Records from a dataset

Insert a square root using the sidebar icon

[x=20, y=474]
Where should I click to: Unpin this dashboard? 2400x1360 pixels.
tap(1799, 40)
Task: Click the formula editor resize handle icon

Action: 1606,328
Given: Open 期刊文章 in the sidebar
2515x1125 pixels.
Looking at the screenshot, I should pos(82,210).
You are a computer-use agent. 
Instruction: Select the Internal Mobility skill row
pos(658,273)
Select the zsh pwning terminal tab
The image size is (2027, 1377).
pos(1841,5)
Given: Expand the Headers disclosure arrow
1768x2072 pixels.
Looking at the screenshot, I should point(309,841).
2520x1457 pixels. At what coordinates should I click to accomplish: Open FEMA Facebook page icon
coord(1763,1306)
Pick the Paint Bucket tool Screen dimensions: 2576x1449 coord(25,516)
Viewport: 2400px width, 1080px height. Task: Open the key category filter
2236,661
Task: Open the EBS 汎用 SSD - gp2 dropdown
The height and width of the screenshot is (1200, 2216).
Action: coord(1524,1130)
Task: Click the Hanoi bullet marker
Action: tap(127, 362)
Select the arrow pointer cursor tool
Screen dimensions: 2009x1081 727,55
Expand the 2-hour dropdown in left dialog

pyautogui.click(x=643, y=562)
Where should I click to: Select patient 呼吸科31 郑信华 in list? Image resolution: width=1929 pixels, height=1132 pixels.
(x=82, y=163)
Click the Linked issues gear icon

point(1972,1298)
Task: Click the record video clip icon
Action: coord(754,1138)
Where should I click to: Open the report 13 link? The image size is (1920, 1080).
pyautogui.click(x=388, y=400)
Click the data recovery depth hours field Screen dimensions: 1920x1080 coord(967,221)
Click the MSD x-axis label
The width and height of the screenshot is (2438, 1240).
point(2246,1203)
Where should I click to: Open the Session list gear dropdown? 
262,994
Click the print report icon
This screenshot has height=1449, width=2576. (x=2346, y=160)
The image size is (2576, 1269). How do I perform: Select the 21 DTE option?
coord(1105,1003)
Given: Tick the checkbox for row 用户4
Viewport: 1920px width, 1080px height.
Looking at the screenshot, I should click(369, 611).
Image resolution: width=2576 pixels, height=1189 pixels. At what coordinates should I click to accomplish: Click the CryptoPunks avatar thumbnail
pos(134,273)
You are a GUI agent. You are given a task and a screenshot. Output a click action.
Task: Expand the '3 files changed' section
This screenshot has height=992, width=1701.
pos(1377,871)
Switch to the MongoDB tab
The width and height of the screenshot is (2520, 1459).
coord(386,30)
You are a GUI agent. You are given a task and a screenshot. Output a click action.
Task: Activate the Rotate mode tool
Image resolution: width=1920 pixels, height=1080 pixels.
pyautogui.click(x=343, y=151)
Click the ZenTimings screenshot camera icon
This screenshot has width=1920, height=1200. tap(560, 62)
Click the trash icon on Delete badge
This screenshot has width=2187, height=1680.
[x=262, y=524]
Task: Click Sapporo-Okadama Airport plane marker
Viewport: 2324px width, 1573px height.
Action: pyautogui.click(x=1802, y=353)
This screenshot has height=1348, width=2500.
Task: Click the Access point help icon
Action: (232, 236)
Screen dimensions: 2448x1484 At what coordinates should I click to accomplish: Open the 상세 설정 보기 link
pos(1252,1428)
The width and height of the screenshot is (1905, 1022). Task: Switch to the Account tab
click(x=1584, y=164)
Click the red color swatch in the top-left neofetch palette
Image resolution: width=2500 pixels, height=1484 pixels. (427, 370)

• **Assignment**: Transcribe the records exactly as they appear.

• **Reply to the task**:
Insert a square root using the sidebar icon

[x=20, y=474]
Where should I click to: Unpin this dashboard? 2400x1360 pixels.
tap(1799, 40)
Task: Click the formula editor resize handle icon

Action: 1606,328
Given: Open 期刊文章 in the sidebar
2515x1125 pixels.
Looking at the screenshot, I should pos(82,210).
You are a computer-use agent. 
Instruction: Select the Internal Mobility skill row
pos(658,273)
Select the zsh pwning terminal tab
The image size is (2027, 1377).
pos(1841,5)
Given: Expand the Headers disclosure arrow
1768x2072 pixels.
Looking at the screenshot, I should point(309,841).
2520x1457 pixels. At what coordinates should I click to accomplish: Open FEMA Facebook page icon
coord(1763,1306)
Pick the Paint Bucket tool Screen dimensions: 2576x1449 coord(25,516)
Viewport: 2400px width, 1080px height. Task: Open the key category filter
2236,661
Task: Open the EBS 汎用 SSD - gp2 dropdown
The height and width of the screenshot is (1200, 2216).
Action: coord(1524,1130)
Task: Click the Hanoi bullet marker
Action: tap(127, 362)
Select the arrow pointer cursor tool
Screen dimensions: 2009x1081 727,55
Expand the 2-hour dropdown in left dialog

pyautogui.click(x=643, y=562)
Where should I click to: Select patient 呼吸科31 郑信华 in list? Image resolution: width=1929 pixels, height=1132 pixels.
(x=82, y=163)
Click the Linked issues gear icon

point(1972,1298)
Task: Click the record video clip icon
Action: coord(754,1138)
Where should I click to: Open the report 13 link? The image size is (1920, 1080).
pyautogui.click(x=388, y=400)
Click the data recovery depth hours field Screen dimensions: 1920x1080 coord(967,221)
Click the MSD x-axis label
The width and height of the screenshot is (2438, 1240).
point(2246,1203)
Where should I click to: Open the Session list gear dropdown? 
262,994
Click the print report icon
This screenshot has height=1449, width=2576. (x=2346, y=160)
The image size is (2576, 1269). How do I perform: Select the 21 DTE option?
coord(1105,1003)
Given: Tick the checkbox for row 用户4
Viewport: 1920px width, 1080px height.
Looking at the screenshot, I should click(369, 611).
Image resolution: width=2576 pixels, height=1189 pixels. At what coordinates should I click to accomplish: Click the CryptoPunks avatar thumbnail
pos(134,273)
You are a GUI agent. You are given a task and a screenshot. Output a click action.
Task: Expand the '3 files changed' section
This screenshot has height=992, width=1701.
pos(1377,871)
Switch to the MongoDB tab
The width and height of the screenshot is (2520, 1459).
coord(386,30)
You are a GUI agent. You are given a task and a screenshot. Output a click action.
Task: Activate the Rotate mode tool
Image resolution: width=1920 pixels, height=1080 pixels.
pyautogui.click(x=343, y=151)
Click the ZenTimings screenshot camera icon
This screenshot has width=1920, height=1200. tap(560, 62)
Click the trash icon on Delete badge
This screenshot has width=2187, height=1680.
[x=262, y=524]
Task: Click Sapporo-Okadama Airport plane marker
Viewport: 2324px width, 1573px height.
Action: pyautogui.click(x=1802, y=353)
This screenshot has height=1348, width=2500.
Task: Click the Access point help icon
Action: (232, 236)
Screen dimensions: 2448x1484 At what coordinates should I click to accomplish: Open the 상세 설정 보기 link
pos(1252,1428)
The width and height of the screenshot is (1905, 1022). Task: Switch to the Account tab
click(x=1584, y=164)
Click the red color swatch in the top-left neofetch palette
Image resolution: width=2500 pixels, height=1484 pixels. (427, 370)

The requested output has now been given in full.